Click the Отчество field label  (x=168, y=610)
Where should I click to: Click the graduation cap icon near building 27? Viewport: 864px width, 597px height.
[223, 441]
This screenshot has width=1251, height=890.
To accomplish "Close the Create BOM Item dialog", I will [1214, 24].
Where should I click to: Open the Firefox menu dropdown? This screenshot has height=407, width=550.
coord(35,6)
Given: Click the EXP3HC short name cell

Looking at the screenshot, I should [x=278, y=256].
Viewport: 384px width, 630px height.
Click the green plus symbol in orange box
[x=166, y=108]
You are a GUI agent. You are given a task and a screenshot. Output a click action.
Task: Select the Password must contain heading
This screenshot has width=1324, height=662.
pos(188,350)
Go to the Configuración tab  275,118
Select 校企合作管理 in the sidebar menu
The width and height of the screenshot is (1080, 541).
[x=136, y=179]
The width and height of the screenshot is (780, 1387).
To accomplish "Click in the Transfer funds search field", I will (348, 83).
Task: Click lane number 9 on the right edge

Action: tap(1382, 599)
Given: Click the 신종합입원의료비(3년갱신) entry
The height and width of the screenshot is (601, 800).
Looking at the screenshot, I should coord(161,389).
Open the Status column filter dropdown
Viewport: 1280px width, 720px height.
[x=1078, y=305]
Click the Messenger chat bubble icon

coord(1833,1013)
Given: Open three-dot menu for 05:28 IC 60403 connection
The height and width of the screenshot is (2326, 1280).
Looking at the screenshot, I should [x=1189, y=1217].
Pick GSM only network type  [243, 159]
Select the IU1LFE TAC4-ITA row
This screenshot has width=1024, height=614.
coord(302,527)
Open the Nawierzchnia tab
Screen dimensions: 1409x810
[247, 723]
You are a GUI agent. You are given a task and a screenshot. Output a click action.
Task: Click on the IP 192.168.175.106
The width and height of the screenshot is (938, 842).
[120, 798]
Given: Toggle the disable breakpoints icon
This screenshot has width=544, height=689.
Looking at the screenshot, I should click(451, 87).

What the task requires:
Generate a verbatim printout of all the entries.

Result of this task:
Click the Отчество field label  (x=168, y=610)
Where should I click to: Click the graduation cap icon near building 27? Viewport: 864px width, 597px height.
[223, 441]
This screenshot has width=1251, height=890.
To accomplish "Close the Create BOM Item dialog", I will [1214, 24].
Where should I click to: Open the Firefox menu dropdown? This screenshot has height=407, width=550.
coord(35,6)
Given: Click the EXP3HC short name cell

Looking at the screenshot, I should [x=278, y=256].
Viewport: 384px width, 630px height.
Click the green plus symbol in orange box
[x=166, y=108]
You are a GUI agent. You are given a task and a screenshot. Output a click action.
Task: Select the Password must contain heading
This screenshot has width=1324, height=662.
pos(188,350)
Go to the Configuración tab  275,118
Select 校企合作管理 in the sidebar menu
The width and height of the screenshot is (1080, 541).
[x=136, y=179]
The width and height of the screenshot is (780, 1387).
To accomplish "Click in the Transfer funds search field", I will (348, 83).
Task: Click lane number 9 on the right edge

Action: tap(1382, 599)
Given: Click the 신종합입원의료비(3년갱신) entry
The height and width of the screenshot is (601, 800).
Looking at the screenshot, I should coord(161,389).
Open the Status column filter dropdown
Viewport: 1280px width, 720px height.
[x=1078, y=305]
Click the Messenger chat bubble icon

coord(1833,1013)
Given: Open three-dot menu for 05:28 IC 60403 connection
The height and width of the screenshot is (2326, 1280).
Looking at the screenshot, I should [x=1189, y=1217].
Pick GSM only network type  [243, 159]
Select the IU1LFE TAC4-ITA row
This screenshot has width=1024, height=614.
coord(302,527)
Open the Nawierzchnia tab
Screen dimensions: 1409x810
[247, 723]
You are a GUI agent. You are given a task and a screenshot. Output a click action.
Task: Click on the IP 192.168.175.106
The width and height of the screenshot is (938, 842).
[120, 798]
Given: Toggle the disable breakpoints icon
This screenshot has width=544, height=689.
Looking at the screenshot, I should click(451, 87).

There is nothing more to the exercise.